** Records provided follows **

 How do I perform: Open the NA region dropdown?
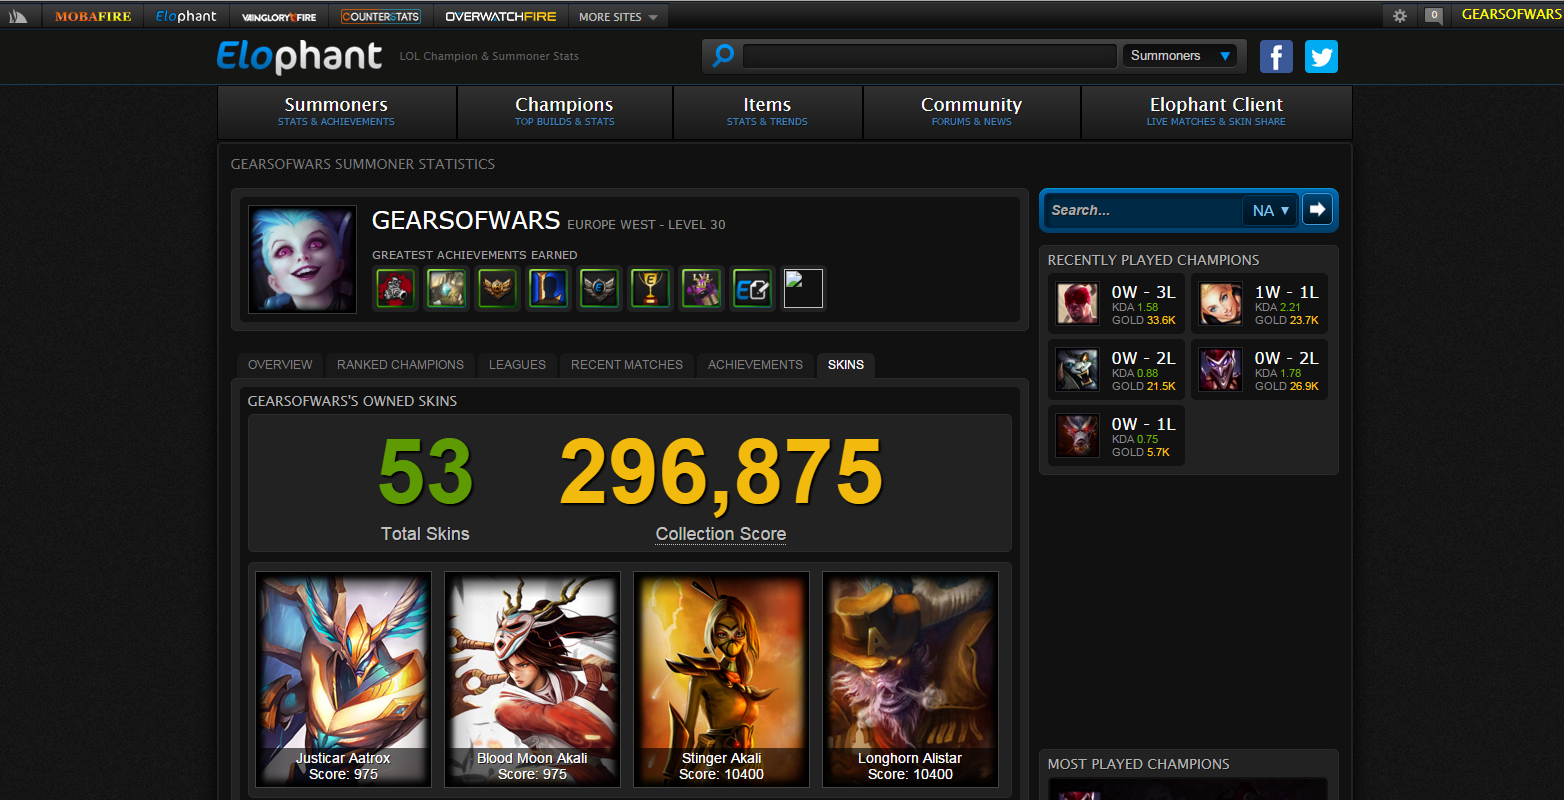pos(1271,210)
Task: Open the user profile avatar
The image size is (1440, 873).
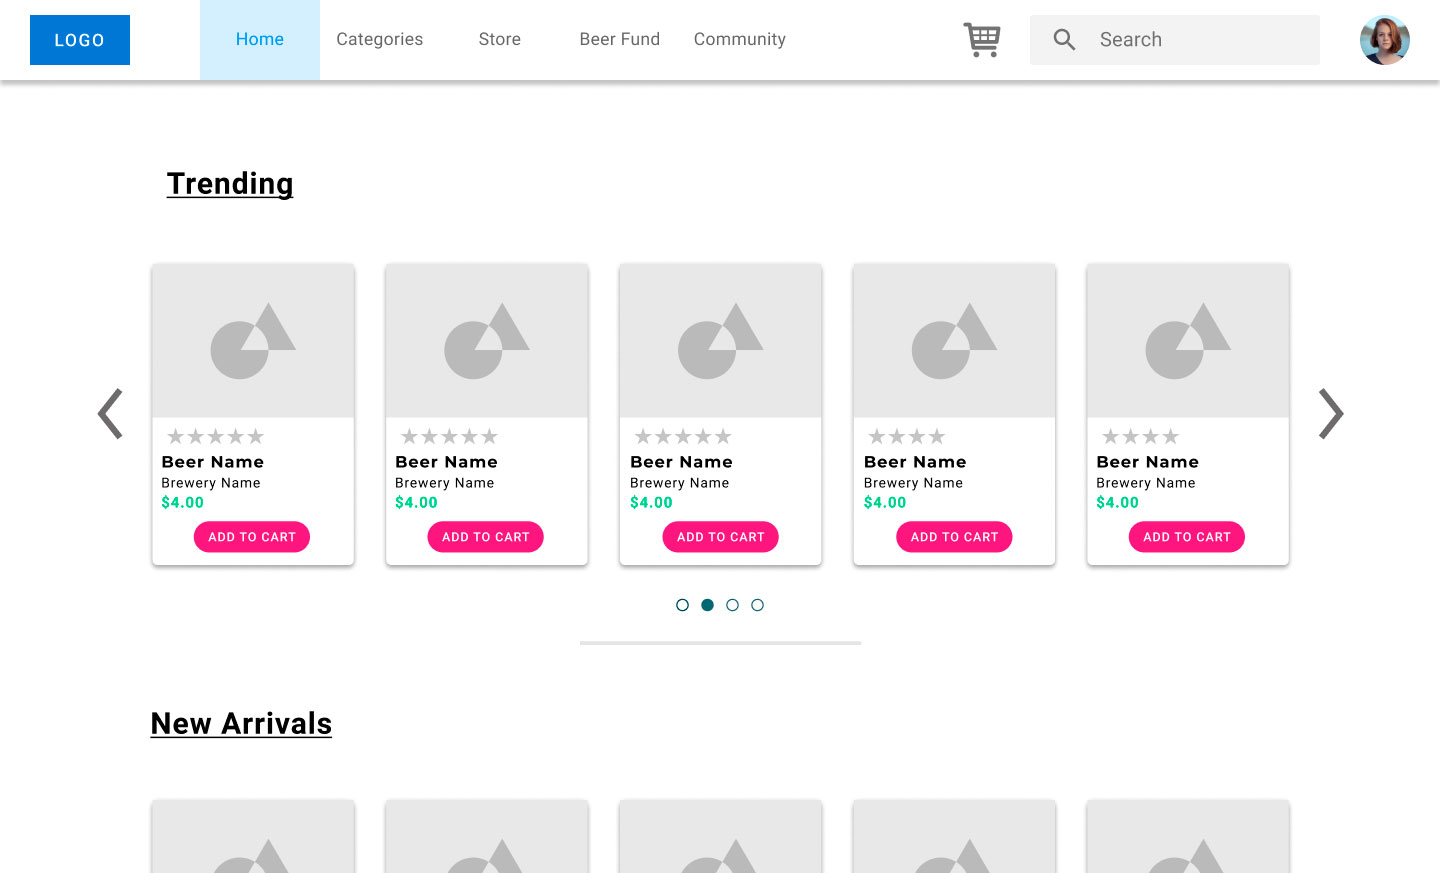Action: tap(1384, 40)
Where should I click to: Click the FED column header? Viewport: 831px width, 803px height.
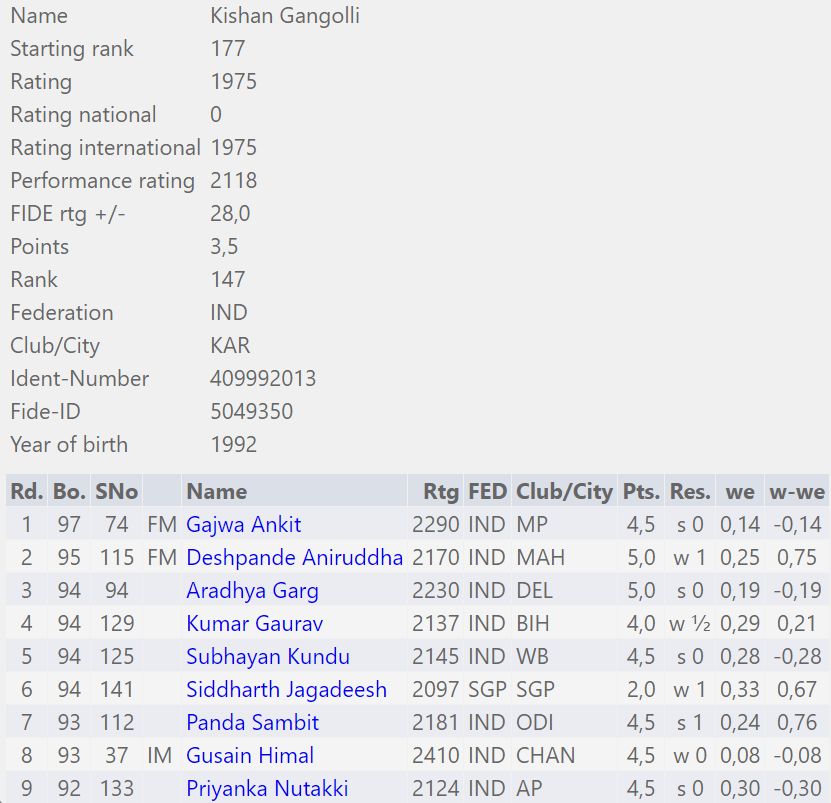click(487, 491)
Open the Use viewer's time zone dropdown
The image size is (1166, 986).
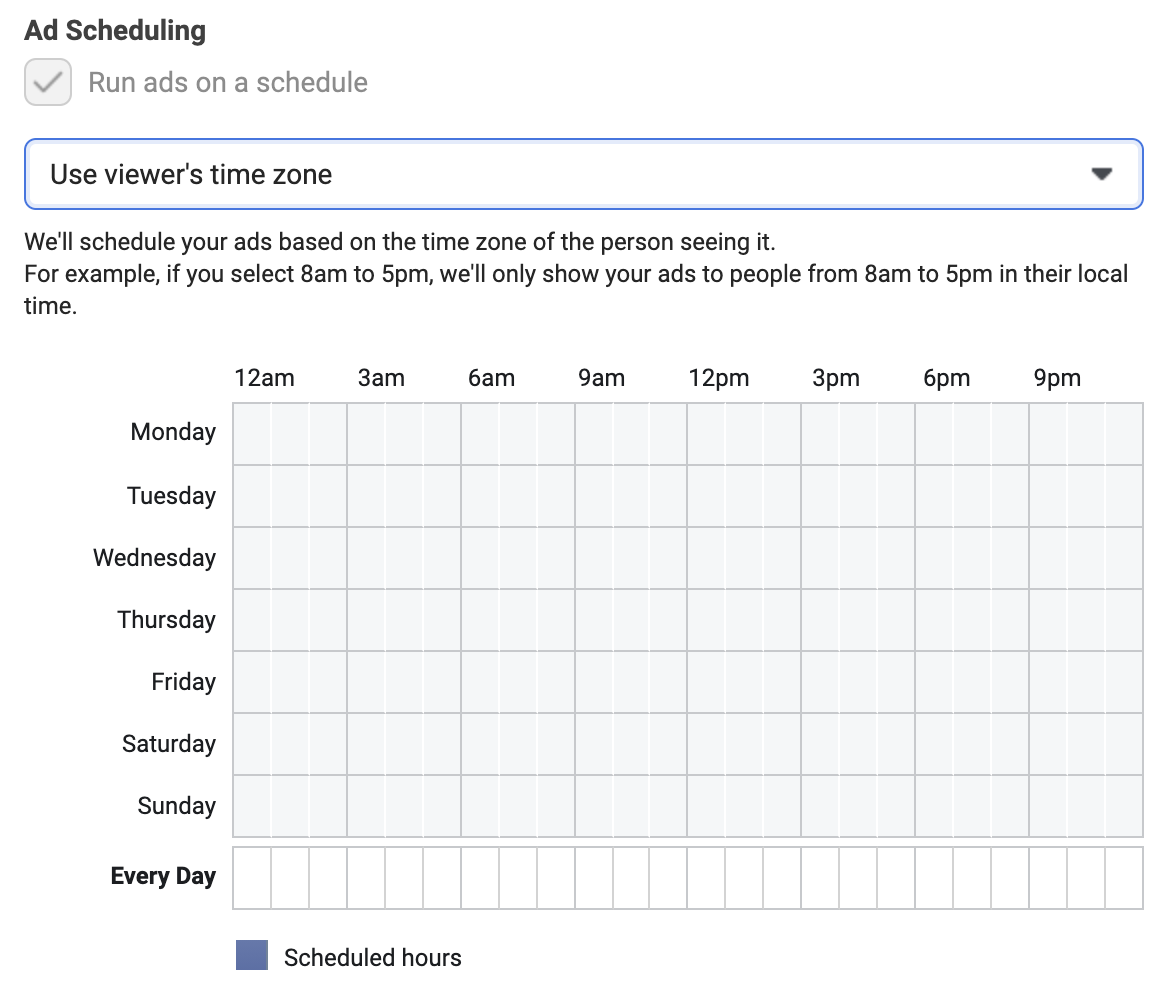(x=583, y=174)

** End of Records provided **

Problem to work on:
Nothing should be printed except the lines from the one with "Open the Use viewer's time zone dropdown" through the last line of the listing above, both ends included; please drop the pictures.

Answer area:
Open the Use viewer's time zone dropdown
The image size is (1166, 986).
(x=583, y=174)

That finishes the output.